Nie chce mi się szukać, kto to powiedział (bodajże Blofeld Goldfinger). Prawdą jest, że kino w stylu bondowskim jest często infantylne, czy trąci myszką…. jednakże na podstawie filmów z lat 60-tych, 70-tych czy 80-tych między wierszami można co nieco wyczytać o ówczesnej modzie, kulturze czy technice. To taki mały wehikuł czasu, a w notce „My name is Błąd, James Błąd…. Czyli Titanic już zatonął” pisałem o upadku i tej legendy.
(Uwaga! Będę spojlerować!)
Bonda już nie ma, nie ma Felixa Leitera ani Blofelda. Pozostali jeszcze M i Q (i czarny charakter, grany przez Maleka), ale… reszta to same kobiety. Fajnie, tylko, czy nie przypomina to niszczenia tysiącletnich pomników w Afganistanie?
Mówimy źle o różnych religiach, a sami proponujemy niszczenie własnej kultury, a nawet dajemy propozycje typu „katedrę Note Dame zamienić w instytut czegoś tam”.
Brytyjczycy mają pewien problem ze swoją historią (stąd bodajże kilka pierwszych odcinków Doctora Who zginęło, a część ledwo odtworzono z kopii), podobnie jest z innymi nacjami (słynne nagrania NASA z lądowania z księżyca).

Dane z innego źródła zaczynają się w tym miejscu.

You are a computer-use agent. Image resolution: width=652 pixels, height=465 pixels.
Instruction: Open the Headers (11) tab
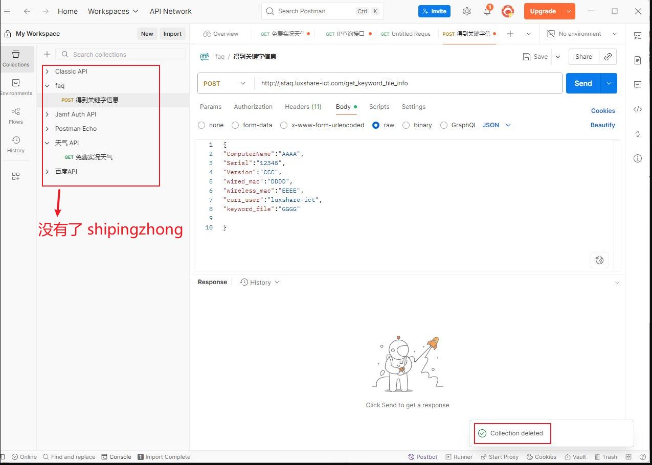[x=303, y=107]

Czy jednak trzeba ich naśladować? Czy nie jest prawdą, że wiosna ludów, która jest nakręcana w Europie czy USA, przyniesie podobne plony jak pewne totalitaryzmy?
Ktoś ostatnio powiedział mniej więcej coś takiego: „byłoby ciekawie móc dożyć czasów, w których dzieci obecnych młodych ludzi zaczną je wykasować w ramach tzw. cancel culture”.
Wiadomo, że rewolucja ZAWSZE zabija swoje dzieci. Zaiste, najlepiej wtedy wziąć popcorn. Swoją drogą, ten się przyda nawet dzisiaj, gdy obecna „opozycja” „walczy” Rotami i wzywa wszechmocnego wszechwładnego wszechobecnego Tuska (piszę bez Pan nie ze względu na brak szacunku, tylko żeby nawiązać do słów „tak nam dopomóż Tusk”).